Task statement>
Please retype the entries exactly as they stand, leaving out any pictures.

Data records>
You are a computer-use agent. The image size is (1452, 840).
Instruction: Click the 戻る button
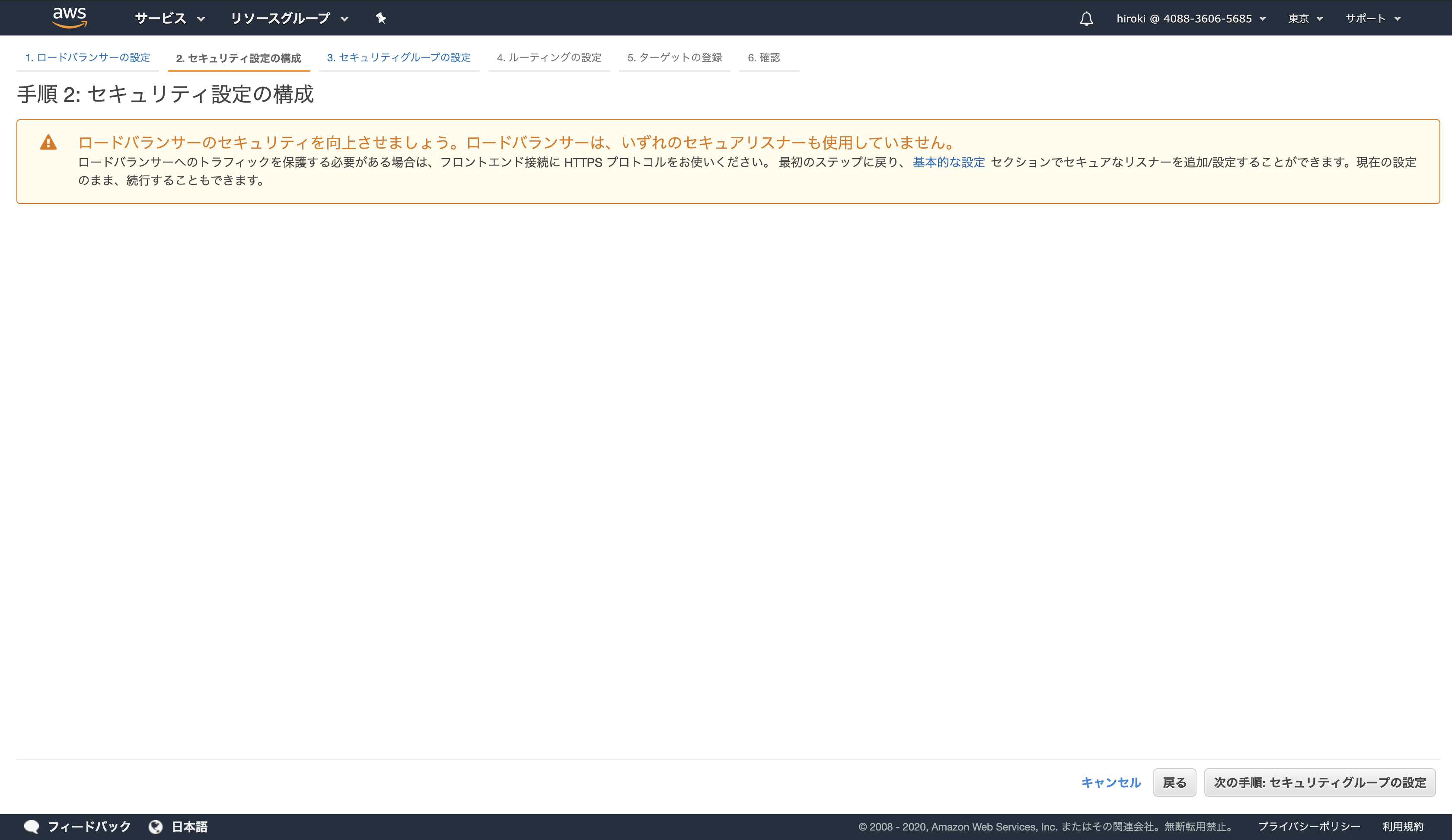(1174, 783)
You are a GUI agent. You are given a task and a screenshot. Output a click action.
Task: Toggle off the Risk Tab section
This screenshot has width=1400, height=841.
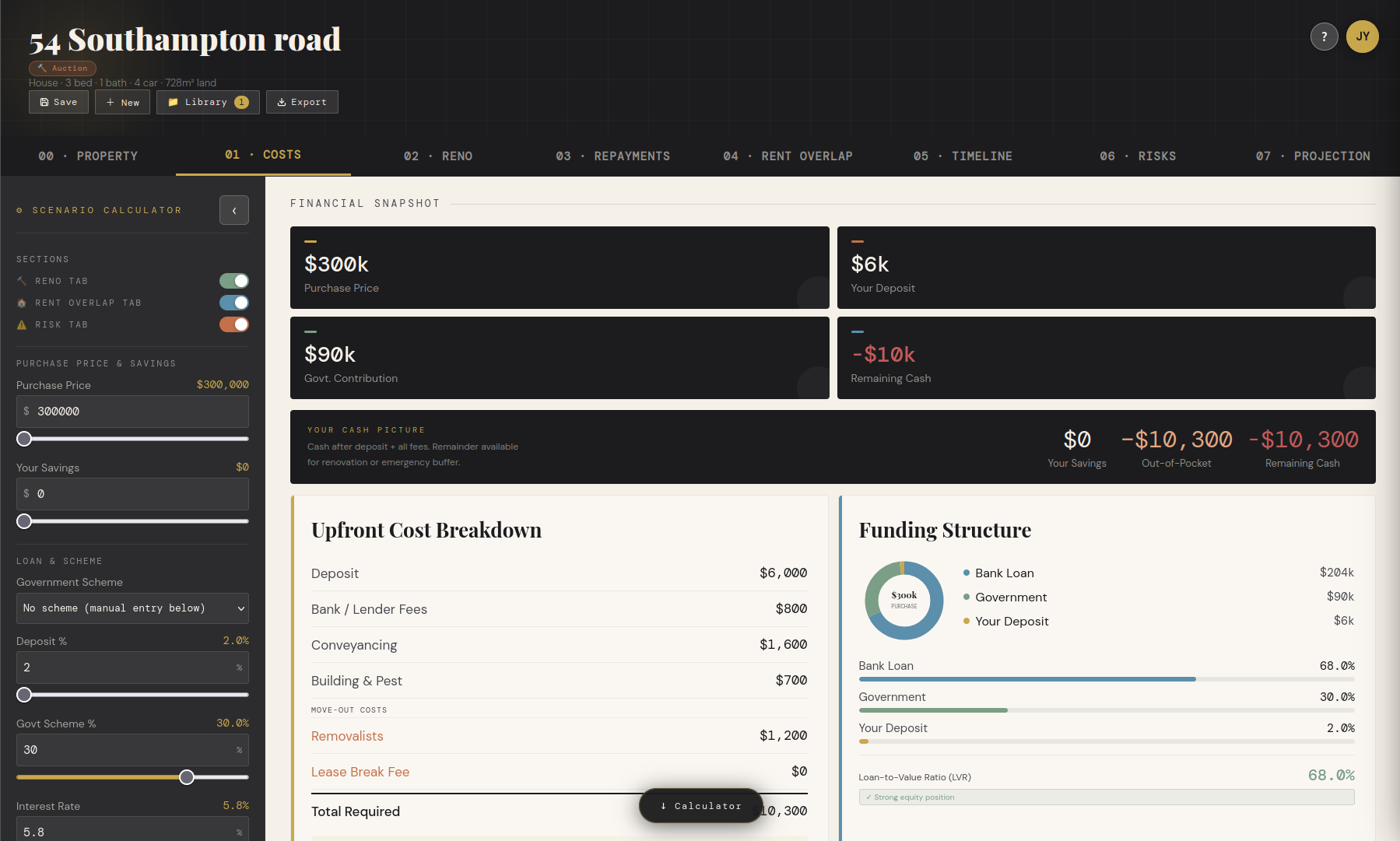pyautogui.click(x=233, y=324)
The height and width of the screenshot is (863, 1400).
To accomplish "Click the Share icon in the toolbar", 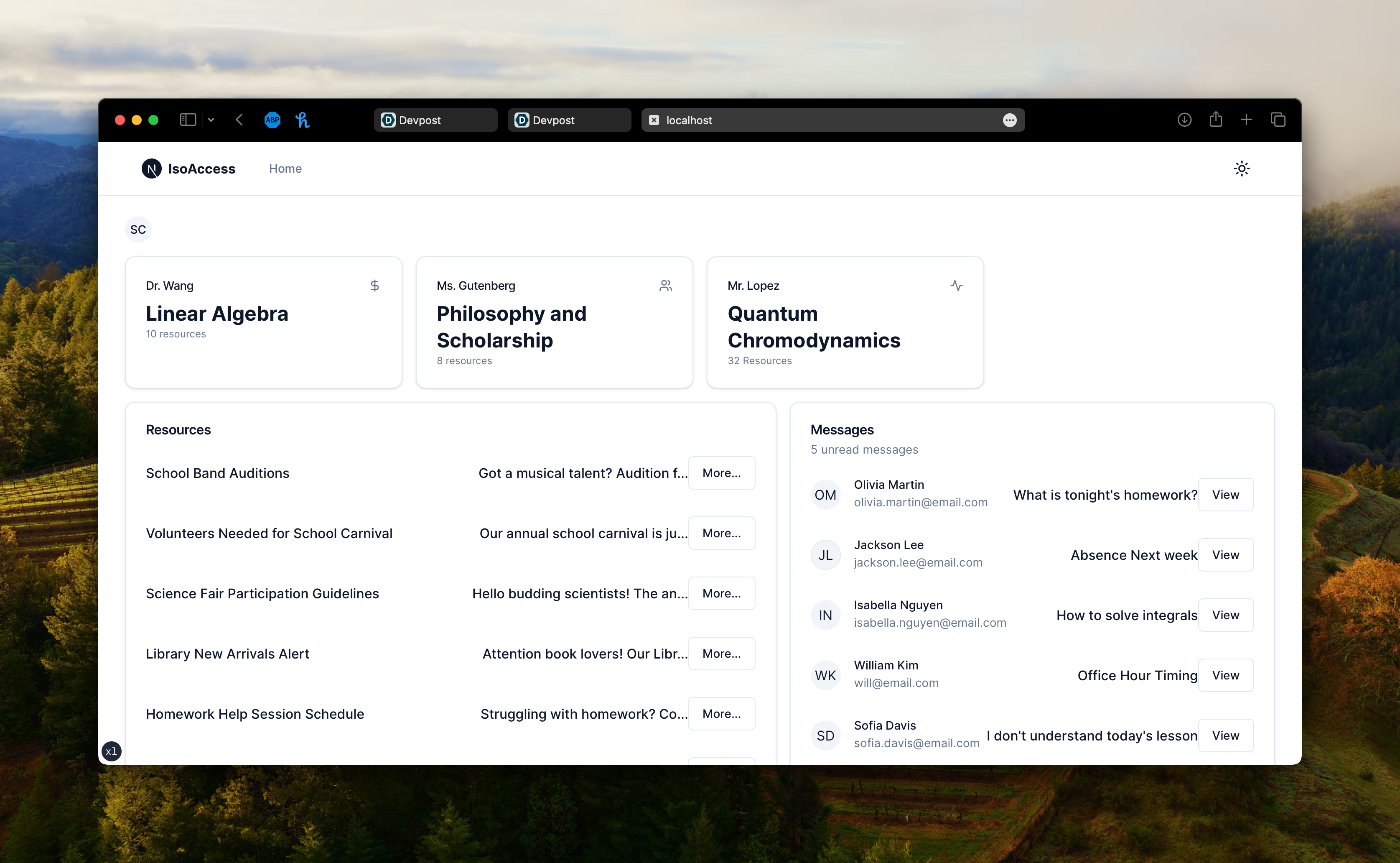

Answer to this task>
You are a computer-use agent. The image size is (1452, 840).
Instruction: Click the 戻る button
(1174, 783)
You are a GUI agent. You are given a task and a screenshot. Output a click action.
Task: Toggle off the Risk Tab section
This screenshot has width=1400, height=841.
pyautogui.click(x=233, y=324)
The height and width of the screenshot is (863, 1400).
To accomplish "Click the Share icon in the toolbar", 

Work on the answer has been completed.